Skors subindeks kesetaraan gender kategori partisipasi dan peluang ekonomi pada 2017 lalu bertengger di angka 0,610. Namun, pada 2018 meningkat jadi 0,691. Sementara itu, pencapaian pendidikan berada di angka 0,986, tetapi turun jadi 0,967 pada 2018.

Kesehatan dan keberlangsungan hidup ikut menurun dari 0,976 pada 2017, jadi 0,974 pada 2018. Sementara, pemberdayaan politik tidak mengalami perubahan dalam kurun waktu tersebut, yakni bertahan di angka 0,193. Data ini mengindikasikan bahwa disparitas atau gap di tengah masyarakat Indonesia yang menempatkan perempuan dalam posisi tidak menguntungkan masih kentara.

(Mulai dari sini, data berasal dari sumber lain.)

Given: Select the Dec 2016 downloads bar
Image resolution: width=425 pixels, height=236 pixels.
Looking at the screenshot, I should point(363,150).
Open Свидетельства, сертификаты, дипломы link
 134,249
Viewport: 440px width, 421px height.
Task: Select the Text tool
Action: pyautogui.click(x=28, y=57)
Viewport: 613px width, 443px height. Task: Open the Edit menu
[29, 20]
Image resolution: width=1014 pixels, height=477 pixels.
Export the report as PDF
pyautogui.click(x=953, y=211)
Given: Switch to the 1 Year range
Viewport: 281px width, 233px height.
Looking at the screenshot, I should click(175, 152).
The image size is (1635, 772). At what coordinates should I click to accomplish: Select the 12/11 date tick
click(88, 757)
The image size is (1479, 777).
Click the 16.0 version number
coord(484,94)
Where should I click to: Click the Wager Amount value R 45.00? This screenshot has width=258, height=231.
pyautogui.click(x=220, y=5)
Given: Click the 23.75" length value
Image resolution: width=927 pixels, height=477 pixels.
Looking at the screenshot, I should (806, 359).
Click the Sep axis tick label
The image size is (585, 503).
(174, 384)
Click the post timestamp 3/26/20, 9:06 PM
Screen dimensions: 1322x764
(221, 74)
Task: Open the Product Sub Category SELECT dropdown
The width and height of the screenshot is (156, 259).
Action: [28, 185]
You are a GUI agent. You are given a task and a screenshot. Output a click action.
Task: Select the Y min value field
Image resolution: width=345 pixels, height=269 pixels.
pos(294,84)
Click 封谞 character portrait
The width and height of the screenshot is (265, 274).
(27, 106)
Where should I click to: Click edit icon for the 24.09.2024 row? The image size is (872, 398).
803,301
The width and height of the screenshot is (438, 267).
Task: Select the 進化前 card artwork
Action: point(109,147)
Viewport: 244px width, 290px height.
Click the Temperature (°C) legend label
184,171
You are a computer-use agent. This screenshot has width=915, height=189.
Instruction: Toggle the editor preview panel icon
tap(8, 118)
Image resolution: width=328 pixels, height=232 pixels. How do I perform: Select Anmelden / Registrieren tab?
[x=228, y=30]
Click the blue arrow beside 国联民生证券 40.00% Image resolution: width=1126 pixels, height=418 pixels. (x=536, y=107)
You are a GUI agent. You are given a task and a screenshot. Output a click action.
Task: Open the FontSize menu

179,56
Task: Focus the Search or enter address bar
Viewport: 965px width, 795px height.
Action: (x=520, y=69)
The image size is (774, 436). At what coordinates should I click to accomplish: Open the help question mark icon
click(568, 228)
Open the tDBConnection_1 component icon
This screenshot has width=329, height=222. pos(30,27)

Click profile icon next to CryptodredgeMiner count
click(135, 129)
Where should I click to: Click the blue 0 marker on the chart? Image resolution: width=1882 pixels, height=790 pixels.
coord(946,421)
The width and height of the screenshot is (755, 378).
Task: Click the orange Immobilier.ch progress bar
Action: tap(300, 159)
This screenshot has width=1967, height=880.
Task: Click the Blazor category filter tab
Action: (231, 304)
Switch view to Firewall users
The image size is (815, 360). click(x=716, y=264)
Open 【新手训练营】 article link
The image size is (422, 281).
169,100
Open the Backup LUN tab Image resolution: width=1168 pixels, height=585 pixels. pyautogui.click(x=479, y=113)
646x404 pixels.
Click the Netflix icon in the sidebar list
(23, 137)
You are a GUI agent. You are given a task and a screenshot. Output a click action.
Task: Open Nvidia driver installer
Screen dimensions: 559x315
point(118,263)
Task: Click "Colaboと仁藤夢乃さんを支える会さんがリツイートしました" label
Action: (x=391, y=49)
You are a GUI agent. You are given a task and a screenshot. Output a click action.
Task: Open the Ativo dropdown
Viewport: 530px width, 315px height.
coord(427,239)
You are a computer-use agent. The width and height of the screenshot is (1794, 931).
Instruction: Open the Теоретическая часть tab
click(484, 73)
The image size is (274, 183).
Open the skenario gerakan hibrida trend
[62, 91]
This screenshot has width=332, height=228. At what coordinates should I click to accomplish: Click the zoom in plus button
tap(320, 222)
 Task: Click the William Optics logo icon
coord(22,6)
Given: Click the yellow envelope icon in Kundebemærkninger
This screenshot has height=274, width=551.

Berdasarkan studi "Women’s Leadership in Indonesia: Current Discussion, Barriers, and Existing Stigma" dapat disimpulkan bahwa perempuan dengan segala hak yang dimilikinya mau tidak mau harus "menerima" budaya yang berwatak patriarki. Ketika perempuan hanya boleh bereksplorasi sejauh itu masih berada di dalam lingkaran tiga lokus: dapur, sumur, dan kasur.

Padahal, perempuan mengalami kerentanan ganda hampir di setiap kondisi. Konflik lingkungan antara warga Desa Suak Puntong, Kecamatan Kuala Pesisir, Kabupaten Nagan Raya, versus PLTU Unit I & II - PT Mifa Bersaudara, tidak hanya merampas kedaulatan perempuan atas sumber dayanya, tetapi juga menyeret perempuan dalam pusaran masalah yang lebih kompleks.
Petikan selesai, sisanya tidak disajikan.